Dans le cadre d’un examen infectieux complet, le scanner thoracique a révélé une lésion pulmonaire cavitaire à la base droite, et la bronchoscopie suivante a mis en évidence la présence de Strongyloides filaria (figure 1). Les ovules et les parasites dans les selles ainsi que les IgG sériques étaient positifs pour les Strongyloides (IgG sériques, 2,1 g/l).
“Nous pensons que leur infection systémique est due à une réactivation des larves suite à une profonde immunosuppression médicamenteuse” écrivent le Dr Abu-Rmaileh et ses collègues. La patiente a été traitée par ivermectine et voriconazole, ce qui a entraîné une amélioration immédiate de ses symptômes. Elle est sortie avec ce régime médicamenteux pendant six mois. Bien que ses infections aient disparu, elle a continué à développer une insuffisance rénale due à la néphrite lupique, avec passage à l’hémodialyse intermittente.

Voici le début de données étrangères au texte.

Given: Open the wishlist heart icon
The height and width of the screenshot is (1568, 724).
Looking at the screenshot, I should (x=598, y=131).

Les larves peuvent rester dans le tractus gastro-intestinal pendant de nombreuses années.
Les infections disséminées à Strongyloides sont une maladie rare à l’apparence variable et à la mortalité élevée. Les larves filariformes traversent la peau et se déplacent vers les poumons via les voies lymphatiques ou la circulation sanguine. Ils remontent ensuite par l’arbre trachéobronchique, où ils sont avalés et peuvent rester dans le tractus gastro-intestinal pendant de nombreuses années, expliquent les auteurs. “Dans de rares cas, les patients peuvent être victimes d’une auto-infection, dans laquelle les larves émergent du tractus gastro-intestinal, migrent dans la circulation sanguine, remontent par les poumons et sont avalées par le patient, ce qui relance le cycle”.

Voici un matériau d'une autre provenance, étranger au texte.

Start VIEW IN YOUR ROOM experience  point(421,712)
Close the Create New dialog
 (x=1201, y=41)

Le diagnostic est généralement établi à partir d’échantillons de selles et d’un test immunoenzymatique, mais dans les cas difficiles à diagnostiquer, des échantillons de tissus peuvent également aider au diagnostic. En cas de maladie grave ou de patients immunodéprimés, il est actuellement recommandé d’administrer un traitement d’ivermectine par voie orale à raison de 200 mg/kg par jour pendant deux jours, à répéter les deuxième et quatrième semaines. Le traitement curatif est évalué par microscopie des selles pour surveiller l’absence de parasites. Selon lui, un indice de suspicion élevé est nécessaire pour diagnostiquer cette maladie, car une erreur de diagnostic peut être fatale chez les patients immunodéprimés.
Littérature :
- Abu-Rmaileh M, Holtrop M, Amaro A, et al : Strongyloïdose disséminée chez un patient atteint de lupus néphrétique. AIM Clinical Cases 2023 ; 2 : e230279 ; doi : 10.7326/aimcc.2023.0279.